Cheating is never okay. We know this. And yet, often we know it’s happening to someone, or at least have an inkling, but say nothing because it’s not our business.

After all, nobody wants to be responsible for ending a relationship and putting someone through the pain of finding out their loved one has been so disrespectful. But it’s also hard to sit back and watch someone have the wool pulled over their eyes, especially if it’s a close friend.

Earlier this month, a football fan at a game in Detroit really took the “total honesty” thing to the next level, when he passed a note to the man in the row in front of him – a total stranger – to let him know his wife had been texting another man during the fame.

“I don't know you & you don't know me,” read the note. “When you get home check your girl's phone. She's been texting "Jason" saying she wishes she was with him all day! Take care, wish you the best.”

Even though on paper this might seem like a morally upstanding thing to do, the man received criticism online for acting before he knew the full story and possibly leaving the woman in danger of domestic abuse.

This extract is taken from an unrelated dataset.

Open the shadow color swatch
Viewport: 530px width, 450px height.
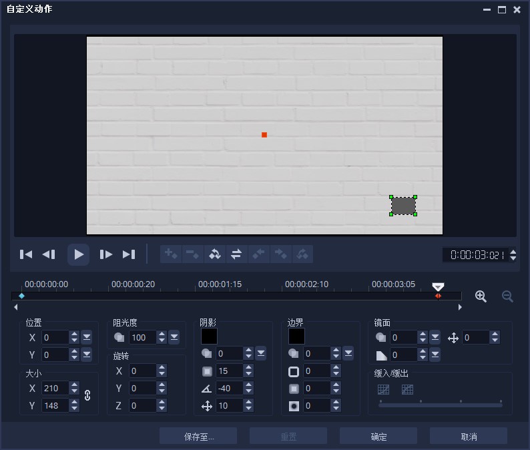coord(209,336)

What if you did know the full story, though? If it was a relative or best friend being cheated on (or doing the cheating), and you found it difficult to sit back and let it happen? It’s hard to know what the right thing to do is in that situation. If you reveal what’s happening, you can be 100% guaranteed of turning one person’s – if not two people’s – life upside down. That’s a hard thing to have on your conscience. Even if you’re not the one responsible for the cheating, your actions will still indirectly cause a lot of heartbreak and anger.

Irish people often tend to have a “don’t ask, don’t tell attitude” of keeping themselves to themselves and not interfering in other people’s business. For that reason, whistle-blowers are criticised for being nosey and meddling, rather than praised for being honest and forthright. By telling someone that they are being cheated on, you’re setting yourself up for resentment and anger from at least one party involved, if not both parties.

On the other hand, by letting the cheating go on, you are, in essence, condoning it.

The most important thing to keep in mind if faced with that situation is that you’re on foreign territory. This is not your life, it’s someone else’s. Put yourself in that situation and ask yourself if you would like to know what was going on. Maybe you would, maybe you wouldn’t.

If you do decide to reveal what’s going on, consider telling the cheater first and giving them a chance to come clean, rather than shaking things up without giving fair warning.

Cheating is never a positive move in a relationship, but simply knowing it’s happening doesn’t give you the automatic right to play God in someone else’s life, so tread carefully.